Cosa significa allora leggere questo saggio? Ci aiuta a convivere meglio con l’idea che alcune specie sono sfruttate per il nostro (e non solo, in realtà) benessere? No, ma nemmeno ne ha l’intento. Semmai, aiuta chi legge a evidenziare molte delle necessità e anche contraddizioni che caratterizzano la nostra società (interessante domanda: quanti sono i ratti sacrificati nella sperimentazione animale e quanti nelle normali campagne di deratizzazione cittadine?) guidandoci, al contempo, nella logica che l’ha portata ad avvalersi degli animali in campo biomedico. Insieme, fornisce le informazioni necessarie per una discussione consapevole sul tema, anche per esempio dando uno sguardo agli indirizzi che la sperimentazione sta prendendo. Ci sono per esempio i già citati metodi alternativi che, come accennato, sarebbe preferibile definire complementari: culture cellulari 3D, organoidi, organ-on-a-chip, modelli computerizzati eccetera sono strumenti straordinari per la ricerca, ma «l’espressione stessa “metodo alternativo” o “sostitutivo” si presta alla confusione. I non addetti ai lavori possono pensare che si tratti di una strategia di ricerca in grado di sostituire totalmente la sperimentazione animale e che esistano modelli che permettono di non dover ricorrere affatto all’uso di esseri senzienti. In effetti, oggi modelli del genere esistono, ma sono in realtà pochissimi», spiegano Sitia e Grignaschi. Semmai, tali metodi sono un complemento, un aiuto che permette di limitare, senza eliminarlo del tutto, l’impiego di animali, perché non consentono ancora di simulare del tutto e in modo soddisfacente la complessità di un organismo vivente.
Gli autori precisano fin dall’introduzione che il loro libro «Non si rivolge alle frange estreme, generalmente mosse da odio e ideologia più che da sentimento e ragione». Semmai, scrivono, è l’intento di una spiegazione onesta e quanto più possibile completa sulla realtà della sperimentazione animale.

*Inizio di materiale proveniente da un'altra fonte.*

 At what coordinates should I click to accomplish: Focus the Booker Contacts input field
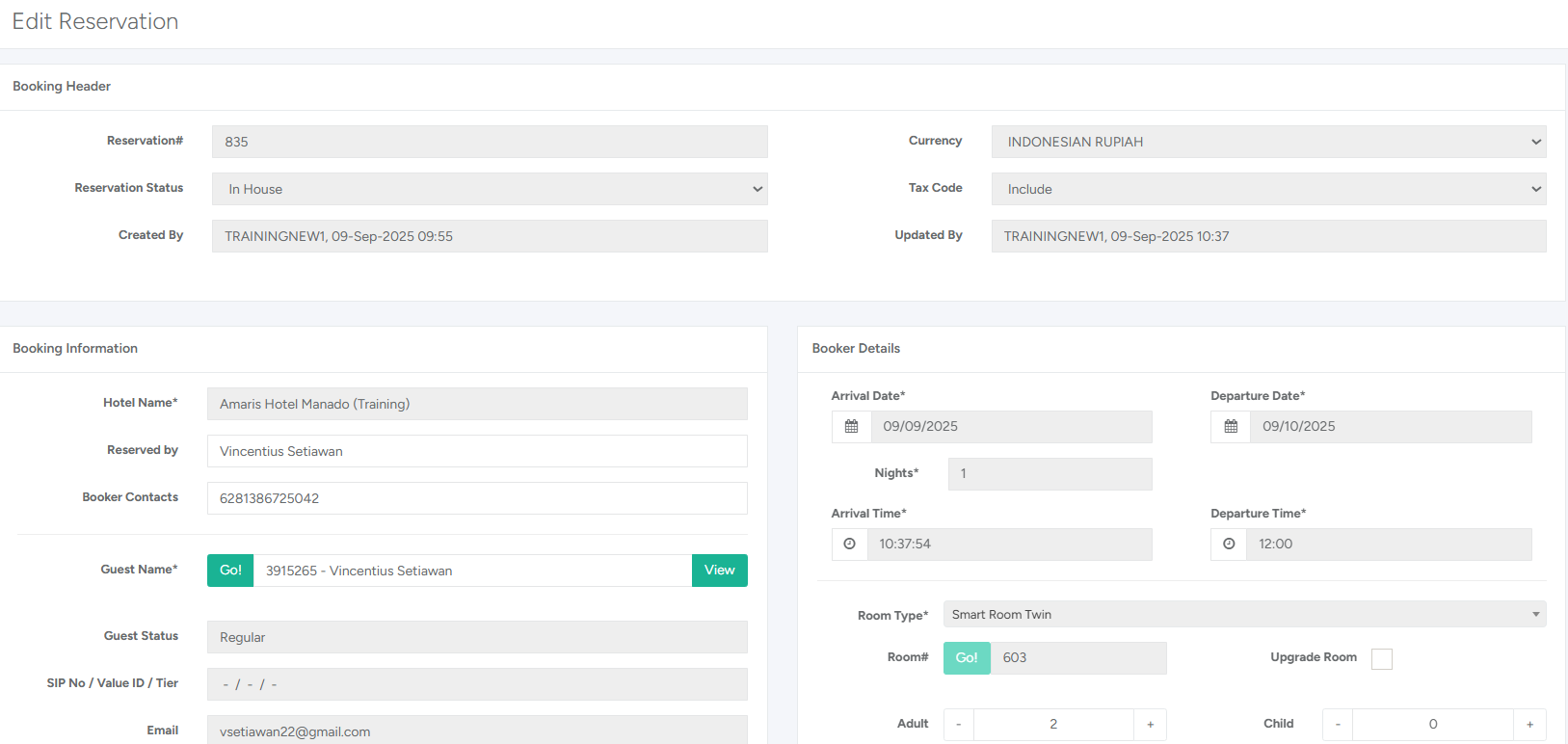477,498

Loro non lo dicono, ma proprio in questo senso si potrebbe forse intendere, allora, come un libro per “animalisti”, cioè per chi (senza addentrarci nelle diverse correnti di pensiero che questo termine può portare con sé) crede nella necessità di tutelare le altre specie e garantirne il benessere: perché è solo comprendendo logiche, dinamiche, norme e leggi, avanzamenti, obiettivi e limiti della realtà della sperimentazione animale che possiamo, con cognizione di causa, ragionare sulle strategie che permettono di migliorarla.